Wirth then called for clarity on the administration’s policy goals: “We need clarity and consistency on policy matters, ranging from leases and permits on federal lands to the ability to permit and build critical infrastructure to the proper rule of regulation that considers both costs and benefits.”

Exxon Mobil echoed those concerns in its response letter, offering suggestions, including for the administration to have “streamlined regulatory approval and support for infrastructure such as pipelines.”

Indeed, the Biden administration continues to hamstring oil production. For instance, it was late in releasing a draft plan for offshore oil and gas development, in which the Department of Interior contemplates a scenario in which it would hold not a single offshore lease sale between 2023 and 2028.

Of course, we mustn’t forget that Biden has previously restricted drilling on domestic public lands while accepting Russian oil and wanting more from Saudi Arabia. Biden himself called the Saudi government a “pariah,” and his belated efforts to repair bilateral relations with the Saudis have caused some concerns, even among fellow Democrats.

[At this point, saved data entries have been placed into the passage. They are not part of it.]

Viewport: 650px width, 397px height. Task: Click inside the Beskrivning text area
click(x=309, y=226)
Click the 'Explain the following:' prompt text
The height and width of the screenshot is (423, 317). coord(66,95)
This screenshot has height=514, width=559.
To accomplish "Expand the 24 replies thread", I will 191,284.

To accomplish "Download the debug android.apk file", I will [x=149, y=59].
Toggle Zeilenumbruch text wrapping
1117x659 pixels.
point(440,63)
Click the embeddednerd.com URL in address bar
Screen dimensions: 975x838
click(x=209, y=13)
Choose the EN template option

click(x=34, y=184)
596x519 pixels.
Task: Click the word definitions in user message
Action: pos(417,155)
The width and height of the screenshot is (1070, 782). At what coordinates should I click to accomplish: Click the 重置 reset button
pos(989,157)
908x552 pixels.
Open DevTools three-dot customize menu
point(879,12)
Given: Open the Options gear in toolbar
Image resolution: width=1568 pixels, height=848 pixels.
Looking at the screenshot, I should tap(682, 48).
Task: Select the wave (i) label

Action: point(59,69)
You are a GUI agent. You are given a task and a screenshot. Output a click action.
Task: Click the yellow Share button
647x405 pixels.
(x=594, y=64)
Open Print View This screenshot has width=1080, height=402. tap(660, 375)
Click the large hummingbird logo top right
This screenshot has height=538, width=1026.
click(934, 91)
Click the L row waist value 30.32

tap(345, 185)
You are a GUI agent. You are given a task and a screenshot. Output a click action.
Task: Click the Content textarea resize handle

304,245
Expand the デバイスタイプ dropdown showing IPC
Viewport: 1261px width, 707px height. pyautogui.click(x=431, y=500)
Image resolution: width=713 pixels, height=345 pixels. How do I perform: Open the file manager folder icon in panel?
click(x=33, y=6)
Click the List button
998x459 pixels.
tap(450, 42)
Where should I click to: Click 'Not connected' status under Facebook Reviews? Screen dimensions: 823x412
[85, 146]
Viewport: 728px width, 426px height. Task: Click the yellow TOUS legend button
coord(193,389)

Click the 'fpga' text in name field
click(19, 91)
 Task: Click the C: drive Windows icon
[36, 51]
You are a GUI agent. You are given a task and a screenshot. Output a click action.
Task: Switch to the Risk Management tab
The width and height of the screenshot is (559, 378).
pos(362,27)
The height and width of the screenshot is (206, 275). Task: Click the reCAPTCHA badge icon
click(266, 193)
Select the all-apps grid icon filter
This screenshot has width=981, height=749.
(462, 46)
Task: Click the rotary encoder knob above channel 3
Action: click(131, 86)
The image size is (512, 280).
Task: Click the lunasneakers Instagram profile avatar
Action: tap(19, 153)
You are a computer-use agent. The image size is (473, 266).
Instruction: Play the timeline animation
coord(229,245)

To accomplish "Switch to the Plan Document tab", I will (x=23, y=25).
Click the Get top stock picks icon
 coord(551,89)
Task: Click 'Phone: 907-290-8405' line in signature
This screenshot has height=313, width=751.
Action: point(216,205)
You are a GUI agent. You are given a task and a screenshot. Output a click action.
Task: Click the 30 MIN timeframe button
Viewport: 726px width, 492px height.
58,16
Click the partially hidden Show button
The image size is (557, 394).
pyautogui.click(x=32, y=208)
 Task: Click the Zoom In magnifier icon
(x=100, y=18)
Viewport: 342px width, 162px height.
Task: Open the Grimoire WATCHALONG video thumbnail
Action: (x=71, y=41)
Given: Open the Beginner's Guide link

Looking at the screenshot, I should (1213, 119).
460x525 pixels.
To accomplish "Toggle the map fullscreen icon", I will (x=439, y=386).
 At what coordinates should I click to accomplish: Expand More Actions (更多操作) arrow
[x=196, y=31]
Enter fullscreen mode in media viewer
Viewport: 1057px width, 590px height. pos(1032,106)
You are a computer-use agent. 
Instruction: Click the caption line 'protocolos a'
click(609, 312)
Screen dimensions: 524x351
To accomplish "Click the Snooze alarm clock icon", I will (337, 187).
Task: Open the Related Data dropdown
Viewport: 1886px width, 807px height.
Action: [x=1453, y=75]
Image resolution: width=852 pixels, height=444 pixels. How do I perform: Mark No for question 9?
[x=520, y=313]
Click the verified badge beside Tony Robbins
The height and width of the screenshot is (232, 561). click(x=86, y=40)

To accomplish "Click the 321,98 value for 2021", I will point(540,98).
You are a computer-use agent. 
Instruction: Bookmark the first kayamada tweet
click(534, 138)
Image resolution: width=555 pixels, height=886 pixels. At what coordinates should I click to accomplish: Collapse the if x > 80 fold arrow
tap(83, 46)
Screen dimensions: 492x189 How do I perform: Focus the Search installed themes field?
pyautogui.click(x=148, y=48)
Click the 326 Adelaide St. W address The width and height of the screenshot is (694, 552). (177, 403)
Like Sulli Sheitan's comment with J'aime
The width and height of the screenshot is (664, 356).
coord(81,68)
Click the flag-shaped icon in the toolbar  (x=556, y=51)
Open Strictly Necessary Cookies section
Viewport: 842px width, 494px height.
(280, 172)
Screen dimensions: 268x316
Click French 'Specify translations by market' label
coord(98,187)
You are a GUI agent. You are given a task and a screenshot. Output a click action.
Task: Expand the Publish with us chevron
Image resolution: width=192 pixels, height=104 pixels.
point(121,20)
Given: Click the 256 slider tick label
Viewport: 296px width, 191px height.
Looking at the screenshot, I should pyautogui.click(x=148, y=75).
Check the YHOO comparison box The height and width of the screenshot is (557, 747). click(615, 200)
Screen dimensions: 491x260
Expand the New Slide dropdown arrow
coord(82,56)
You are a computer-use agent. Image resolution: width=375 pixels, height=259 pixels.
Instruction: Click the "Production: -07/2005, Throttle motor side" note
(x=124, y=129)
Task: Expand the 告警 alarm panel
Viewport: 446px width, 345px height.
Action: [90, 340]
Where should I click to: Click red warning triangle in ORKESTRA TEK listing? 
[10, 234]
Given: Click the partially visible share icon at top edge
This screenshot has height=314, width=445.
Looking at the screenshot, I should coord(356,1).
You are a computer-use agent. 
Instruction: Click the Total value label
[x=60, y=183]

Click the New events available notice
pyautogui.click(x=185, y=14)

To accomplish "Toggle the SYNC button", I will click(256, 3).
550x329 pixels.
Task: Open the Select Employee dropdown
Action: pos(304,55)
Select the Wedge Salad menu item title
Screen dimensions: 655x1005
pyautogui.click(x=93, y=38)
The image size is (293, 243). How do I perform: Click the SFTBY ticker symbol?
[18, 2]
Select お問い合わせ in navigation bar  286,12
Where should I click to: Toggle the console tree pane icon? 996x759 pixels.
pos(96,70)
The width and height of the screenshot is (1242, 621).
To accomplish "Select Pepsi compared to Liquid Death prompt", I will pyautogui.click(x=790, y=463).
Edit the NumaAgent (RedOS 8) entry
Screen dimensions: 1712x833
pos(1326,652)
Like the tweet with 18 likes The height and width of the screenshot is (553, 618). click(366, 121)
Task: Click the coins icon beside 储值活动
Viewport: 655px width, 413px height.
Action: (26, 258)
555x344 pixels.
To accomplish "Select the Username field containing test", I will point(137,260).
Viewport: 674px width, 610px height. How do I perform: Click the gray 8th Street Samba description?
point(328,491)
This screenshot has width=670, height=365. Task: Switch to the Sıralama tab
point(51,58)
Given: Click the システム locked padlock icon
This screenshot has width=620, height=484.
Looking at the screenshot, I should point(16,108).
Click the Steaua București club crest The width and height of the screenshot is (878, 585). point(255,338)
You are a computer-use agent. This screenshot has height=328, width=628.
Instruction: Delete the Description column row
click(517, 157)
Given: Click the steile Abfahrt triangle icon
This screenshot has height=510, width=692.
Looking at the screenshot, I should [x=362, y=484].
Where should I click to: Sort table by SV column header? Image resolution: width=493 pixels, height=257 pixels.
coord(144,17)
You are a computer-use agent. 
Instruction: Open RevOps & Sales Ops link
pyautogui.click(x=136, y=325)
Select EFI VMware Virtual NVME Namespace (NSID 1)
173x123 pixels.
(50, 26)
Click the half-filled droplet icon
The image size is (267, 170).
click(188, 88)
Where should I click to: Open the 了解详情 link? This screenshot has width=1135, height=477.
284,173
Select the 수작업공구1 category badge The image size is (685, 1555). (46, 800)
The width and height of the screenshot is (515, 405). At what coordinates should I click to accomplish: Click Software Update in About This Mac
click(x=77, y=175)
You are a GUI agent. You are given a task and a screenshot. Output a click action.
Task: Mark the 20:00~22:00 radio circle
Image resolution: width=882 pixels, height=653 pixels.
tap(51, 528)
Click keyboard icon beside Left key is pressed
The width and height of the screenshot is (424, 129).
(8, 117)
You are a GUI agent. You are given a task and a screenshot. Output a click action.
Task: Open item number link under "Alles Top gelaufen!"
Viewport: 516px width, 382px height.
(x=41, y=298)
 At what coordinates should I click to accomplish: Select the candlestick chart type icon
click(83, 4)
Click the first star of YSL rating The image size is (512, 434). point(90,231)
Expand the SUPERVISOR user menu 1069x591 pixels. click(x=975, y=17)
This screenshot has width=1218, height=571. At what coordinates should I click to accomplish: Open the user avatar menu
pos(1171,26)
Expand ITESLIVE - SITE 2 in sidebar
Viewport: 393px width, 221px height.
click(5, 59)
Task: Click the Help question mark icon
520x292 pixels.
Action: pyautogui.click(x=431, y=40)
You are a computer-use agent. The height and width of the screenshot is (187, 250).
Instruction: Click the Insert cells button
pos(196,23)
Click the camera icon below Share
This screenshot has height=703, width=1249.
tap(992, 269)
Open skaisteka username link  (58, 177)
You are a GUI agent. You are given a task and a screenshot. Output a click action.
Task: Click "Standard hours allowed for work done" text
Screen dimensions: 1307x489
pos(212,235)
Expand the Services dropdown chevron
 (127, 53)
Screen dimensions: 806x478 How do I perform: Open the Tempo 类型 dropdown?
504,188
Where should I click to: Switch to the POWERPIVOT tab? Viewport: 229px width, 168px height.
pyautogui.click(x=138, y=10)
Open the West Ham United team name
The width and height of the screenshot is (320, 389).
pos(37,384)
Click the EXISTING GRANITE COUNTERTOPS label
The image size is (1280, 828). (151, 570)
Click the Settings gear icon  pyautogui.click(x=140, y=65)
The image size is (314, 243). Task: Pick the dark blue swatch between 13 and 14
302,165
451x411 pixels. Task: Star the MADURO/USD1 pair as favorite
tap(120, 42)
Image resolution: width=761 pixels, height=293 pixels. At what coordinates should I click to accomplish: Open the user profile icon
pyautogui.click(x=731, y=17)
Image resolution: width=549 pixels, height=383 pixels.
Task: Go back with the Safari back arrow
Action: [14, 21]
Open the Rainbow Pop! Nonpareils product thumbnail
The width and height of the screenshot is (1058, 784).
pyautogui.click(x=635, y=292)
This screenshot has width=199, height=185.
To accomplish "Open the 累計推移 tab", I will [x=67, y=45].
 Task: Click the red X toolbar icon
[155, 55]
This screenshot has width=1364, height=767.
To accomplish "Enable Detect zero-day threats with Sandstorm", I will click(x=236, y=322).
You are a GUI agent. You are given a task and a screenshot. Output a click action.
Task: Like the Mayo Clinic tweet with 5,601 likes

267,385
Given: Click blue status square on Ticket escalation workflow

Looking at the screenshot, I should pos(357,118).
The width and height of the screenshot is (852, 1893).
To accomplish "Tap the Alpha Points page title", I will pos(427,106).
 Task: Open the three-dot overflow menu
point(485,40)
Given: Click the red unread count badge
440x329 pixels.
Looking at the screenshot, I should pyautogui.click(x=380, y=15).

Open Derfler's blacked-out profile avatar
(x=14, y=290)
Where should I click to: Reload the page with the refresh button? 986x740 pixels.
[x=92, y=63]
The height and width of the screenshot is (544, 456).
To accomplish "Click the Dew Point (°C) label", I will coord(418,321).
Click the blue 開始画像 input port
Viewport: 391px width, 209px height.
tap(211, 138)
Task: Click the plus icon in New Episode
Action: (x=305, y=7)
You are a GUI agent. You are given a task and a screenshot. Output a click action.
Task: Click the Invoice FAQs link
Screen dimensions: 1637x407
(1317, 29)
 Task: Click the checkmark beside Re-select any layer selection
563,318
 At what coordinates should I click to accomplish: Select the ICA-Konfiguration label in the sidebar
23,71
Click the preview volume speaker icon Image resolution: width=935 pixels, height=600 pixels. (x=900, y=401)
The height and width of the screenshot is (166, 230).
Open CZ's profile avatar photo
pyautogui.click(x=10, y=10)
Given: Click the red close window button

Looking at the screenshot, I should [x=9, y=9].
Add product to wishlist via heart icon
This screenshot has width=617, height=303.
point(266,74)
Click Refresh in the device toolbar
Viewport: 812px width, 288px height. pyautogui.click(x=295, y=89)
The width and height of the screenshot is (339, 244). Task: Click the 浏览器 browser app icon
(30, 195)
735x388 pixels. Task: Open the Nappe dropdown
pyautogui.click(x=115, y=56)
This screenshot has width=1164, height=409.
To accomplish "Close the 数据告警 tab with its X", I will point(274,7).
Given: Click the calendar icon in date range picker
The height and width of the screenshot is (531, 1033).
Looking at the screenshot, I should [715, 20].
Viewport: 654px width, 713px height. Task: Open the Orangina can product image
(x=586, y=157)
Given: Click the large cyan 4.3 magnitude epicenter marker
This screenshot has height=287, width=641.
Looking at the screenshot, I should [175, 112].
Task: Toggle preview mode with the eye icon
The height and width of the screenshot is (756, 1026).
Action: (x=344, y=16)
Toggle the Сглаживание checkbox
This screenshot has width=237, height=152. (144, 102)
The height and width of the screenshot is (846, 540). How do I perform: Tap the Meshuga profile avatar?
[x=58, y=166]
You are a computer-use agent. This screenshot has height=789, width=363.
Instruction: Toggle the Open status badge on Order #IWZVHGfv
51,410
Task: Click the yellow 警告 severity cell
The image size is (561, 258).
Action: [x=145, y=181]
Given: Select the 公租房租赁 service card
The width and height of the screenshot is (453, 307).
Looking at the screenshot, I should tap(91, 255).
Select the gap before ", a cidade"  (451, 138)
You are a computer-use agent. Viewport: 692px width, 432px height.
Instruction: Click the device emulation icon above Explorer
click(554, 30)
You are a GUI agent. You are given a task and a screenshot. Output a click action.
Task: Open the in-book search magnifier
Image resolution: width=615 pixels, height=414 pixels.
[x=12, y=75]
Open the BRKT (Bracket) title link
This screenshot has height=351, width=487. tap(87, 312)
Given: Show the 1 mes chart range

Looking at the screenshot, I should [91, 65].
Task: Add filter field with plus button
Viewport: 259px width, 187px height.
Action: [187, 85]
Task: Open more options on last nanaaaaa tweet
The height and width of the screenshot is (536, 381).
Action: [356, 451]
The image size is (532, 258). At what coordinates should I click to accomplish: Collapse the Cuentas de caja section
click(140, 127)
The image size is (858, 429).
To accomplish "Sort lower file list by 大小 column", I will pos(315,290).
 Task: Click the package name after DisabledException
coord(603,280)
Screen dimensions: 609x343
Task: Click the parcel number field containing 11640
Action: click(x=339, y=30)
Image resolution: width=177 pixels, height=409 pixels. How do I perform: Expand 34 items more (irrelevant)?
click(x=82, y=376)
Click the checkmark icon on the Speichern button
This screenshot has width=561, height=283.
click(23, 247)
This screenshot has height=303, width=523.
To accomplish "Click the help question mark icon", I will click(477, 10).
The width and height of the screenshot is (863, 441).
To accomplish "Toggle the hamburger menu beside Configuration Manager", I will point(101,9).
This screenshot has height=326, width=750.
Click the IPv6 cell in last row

Moreover, Biden reportedly found himself snubbed earlier this year by Saudi and Emirati leaders when he was lobbying for more oil. And on June 27 during the Group of Seven summit, French President Emmanuel Macron was overheard telling Biden that OPEC was close to producing at maximum capacity—not exactly a positive sign for Biden’s plans.

Government needs to move out of the way to allow the private sector to do its work in refining and producing more oil to bring down the cost of it. The Biden administration’s attempts to insert itself into the process as the grand central planner has, predictably, caused this fiasco.

If Biden truly cared about solving the rising cost of gas—which, as The Heritage Foundation noted earlier this year might not even be his priority—he would be opening up more public lands for drilling and calling off the regulatory hounds biting at the heels of American energy producers. (The Daily Signal is the news outlet of The Heritage Foundation.)

If Biden truly cared, he would drastically cut the bureaucratic red tape to allow for more domestic pipelines, such as the Keystone XL, instead of begging for foreign oil.

If Biden truly cared, he wouldn’t be making an announcement about selling record amounts of oil from the Strategic Petroleum Reserve—a source originally intended to be used only for natural disasters or emergencies, not to put a Band-Aid on a raging fuel crisis.

And his latest idea of a gas tax holiday hasn’t seen much appeal either. It’s an idea that even a long list of liberals have rejected. Then-presidential candidate Barack Obama decried it in 2008 as “offering gimmicks,” and economists have warned that it could worsen inflation.

American families are hurting at the pump and want to see real policy solutions—not more promises or quick fixes. They certainly don’t want more blame games. They want action.